**Work task**
Your copy should begin at the line containing "Click the Back arrow button" and end at the last line of the records; transcribe those lines exactly and leave out every picture.

-- Exercise inputs follows --

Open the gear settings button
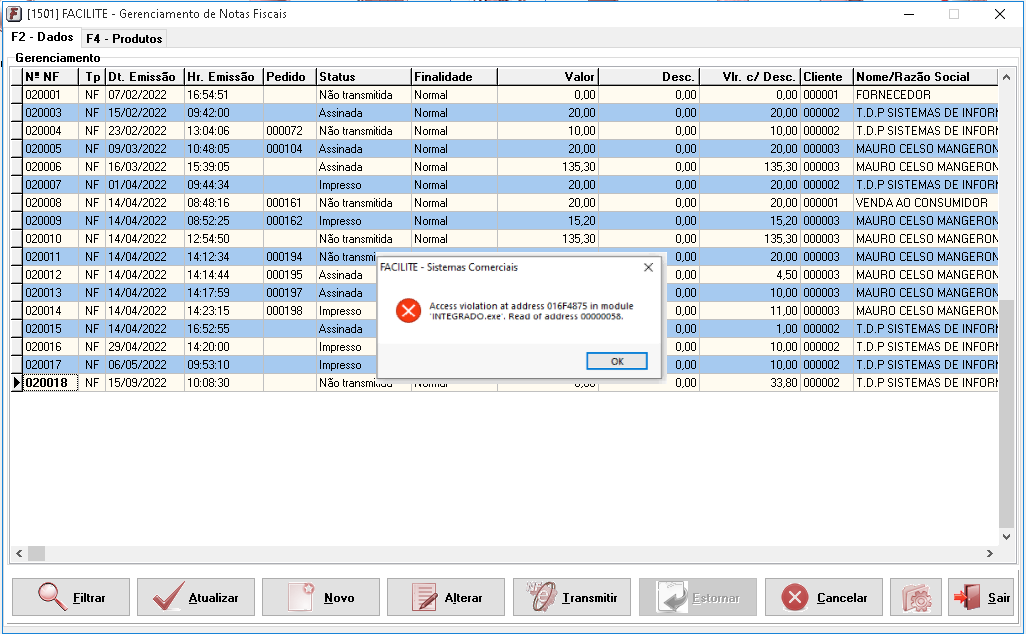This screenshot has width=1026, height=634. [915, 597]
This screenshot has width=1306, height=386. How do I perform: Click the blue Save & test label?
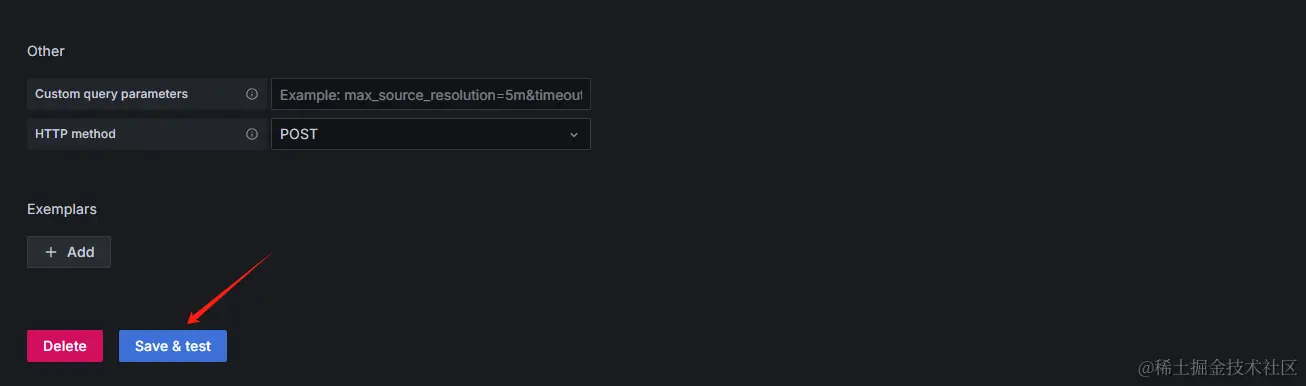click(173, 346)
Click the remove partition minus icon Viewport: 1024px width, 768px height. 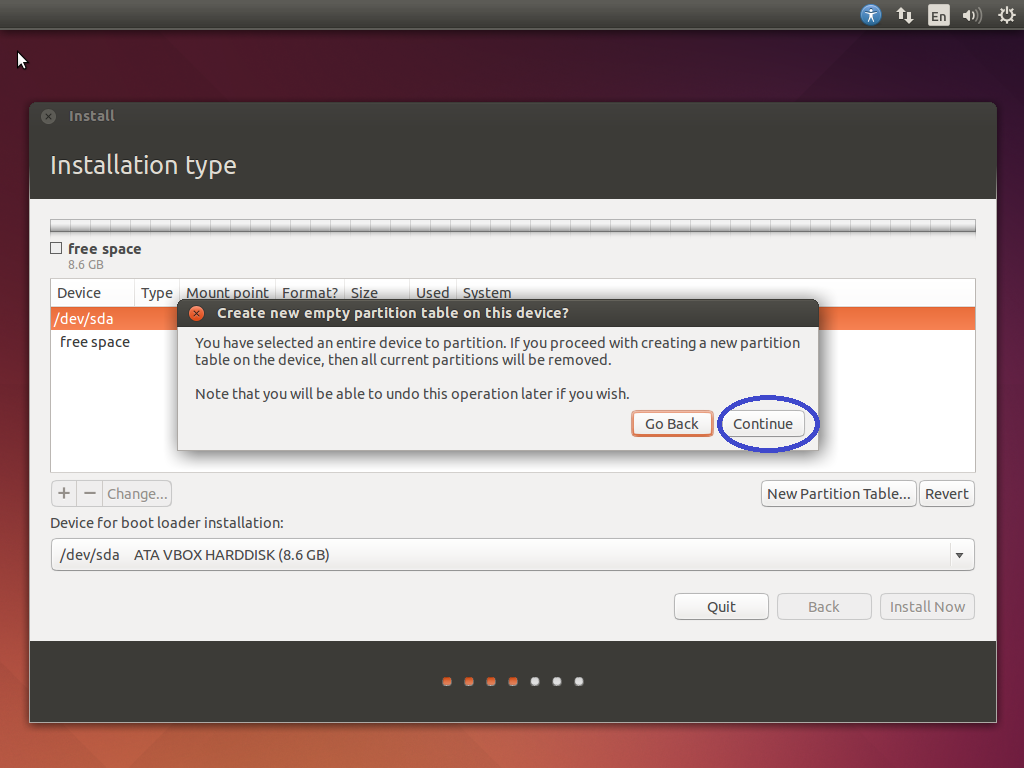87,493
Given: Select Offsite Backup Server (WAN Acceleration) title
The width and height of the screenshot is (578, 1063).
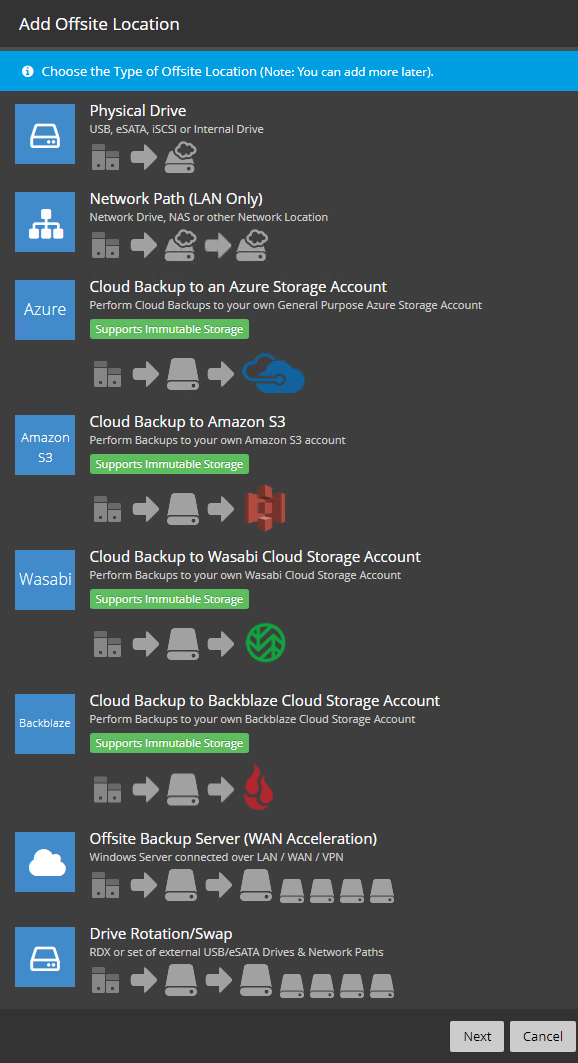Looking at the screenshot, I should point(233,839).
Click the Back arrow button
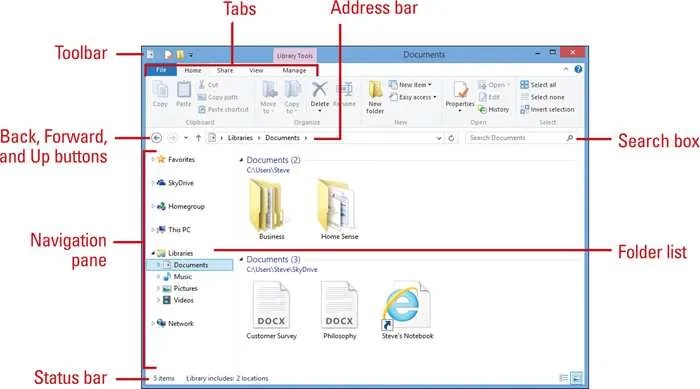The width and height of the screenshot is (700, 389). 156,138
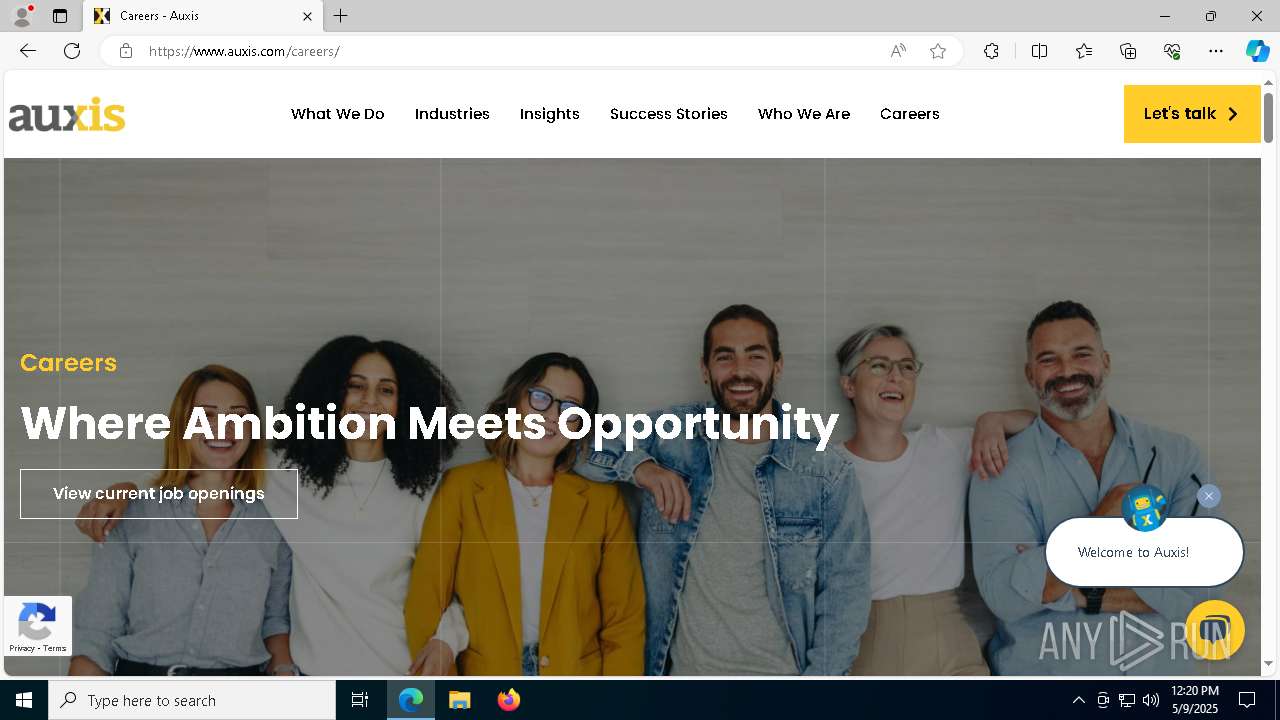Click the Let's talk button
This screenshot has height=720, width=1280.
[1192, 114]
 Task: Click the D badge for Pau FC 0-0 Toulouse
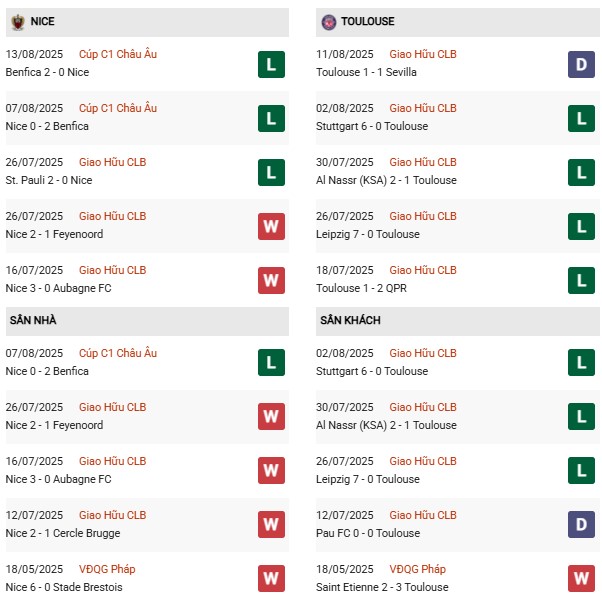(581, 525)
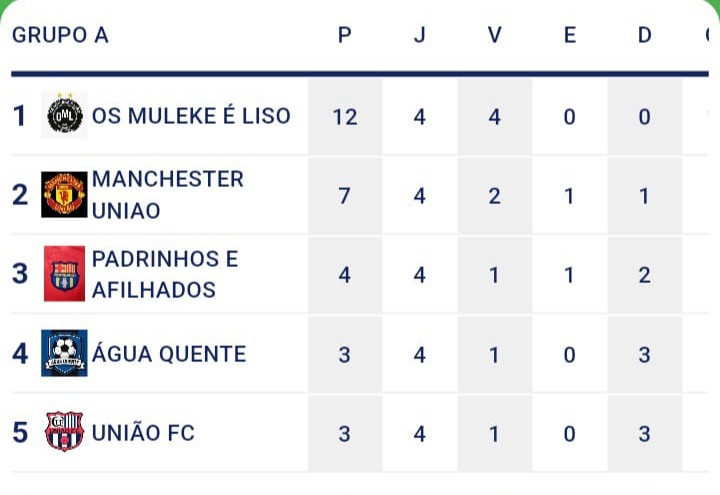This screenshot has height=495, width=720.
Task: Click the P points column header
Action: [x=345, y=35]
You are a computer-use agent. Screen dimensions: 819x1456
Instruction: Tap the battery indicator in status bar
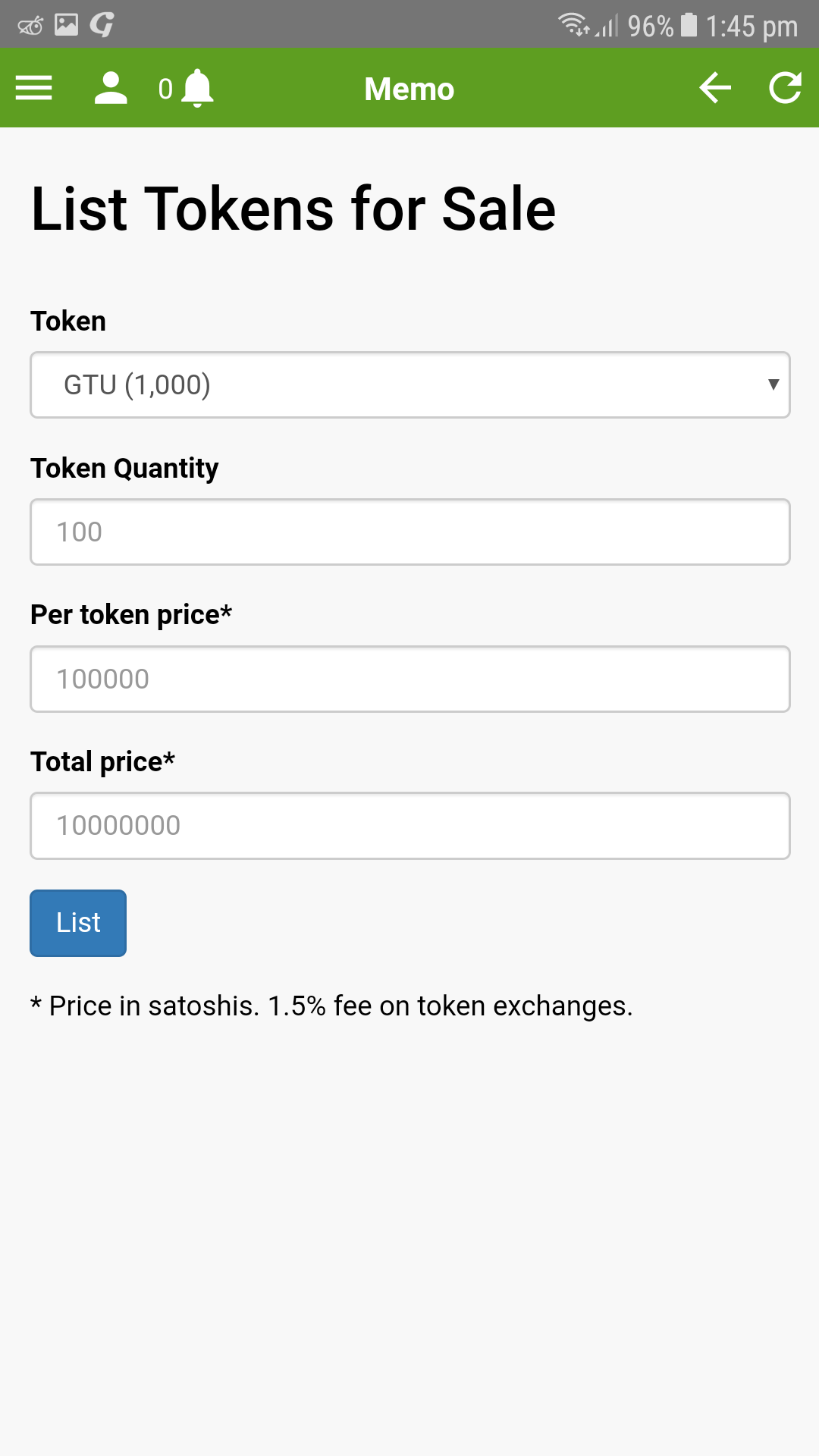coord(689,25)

-- Exercise inputs concluded --

**Solution**
Click the Back arrow button
The width and height of the screenshot is (700, 389). 156,138
Click the Let's talk button
This screenshot has height=720, width=1280.
[1192, 114]
 Task: Click the D badge for Pau FC 0-0 Toulouse
(581, 525)
This screenshot has height=495, width=720.
Task: Click the P points column header
Action: [x=345, y=35]
You are a computer-use agent. Screen dimensions: 819x1456
Instruction: Tap the battery indicator in status bar
coord(689,25)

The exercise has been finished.